**What to work on:**
The response should consist only of the lines from the one with "Screen dimensions: 571x652" to the end of the data below, copied exactly and without pictures.

**Records:**
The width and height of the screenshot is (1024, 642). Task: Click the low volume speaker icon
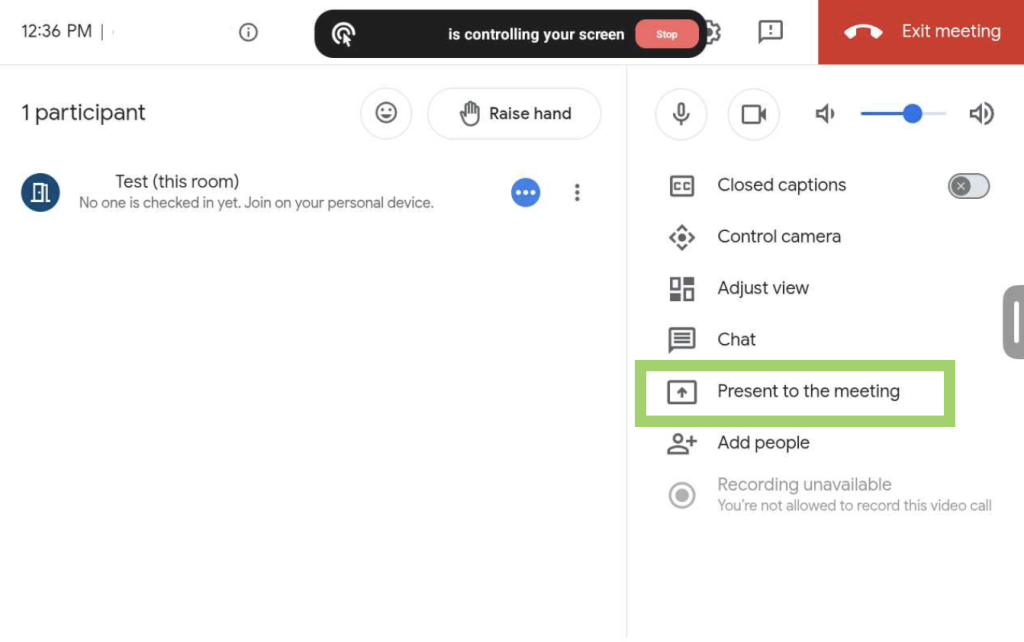pos(825,114)
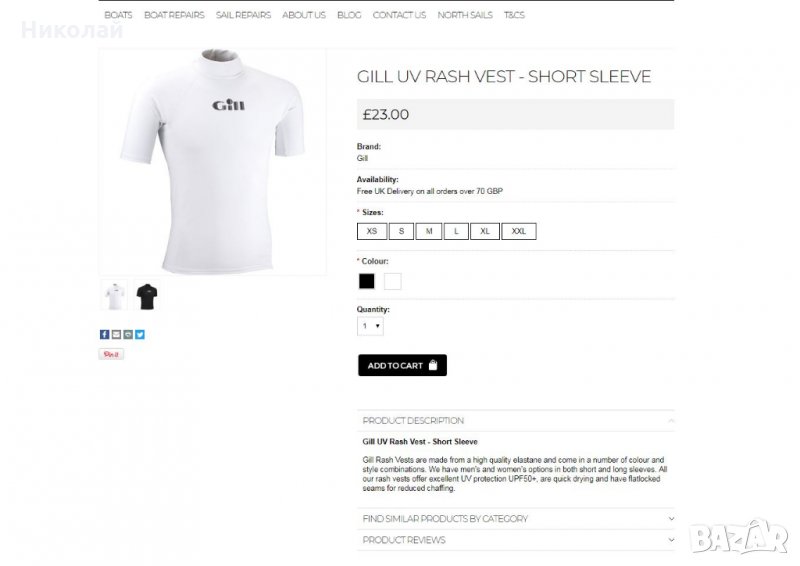This screenshot has width=800, height=566.
Task: View the white rash vest thumbnail
Action: (114, 296)
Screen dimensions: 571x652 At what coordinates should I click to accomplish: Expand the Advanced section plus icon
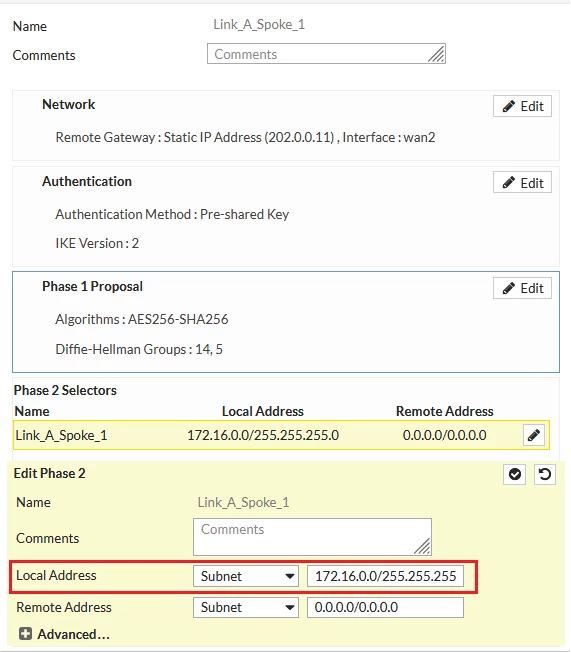(x=25, y=634)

**Task answer:**
Screen dimensions: 571x652 At what coordinates should I click to accomplish: Expand the Advanced section plus icon
(x=25, y=634)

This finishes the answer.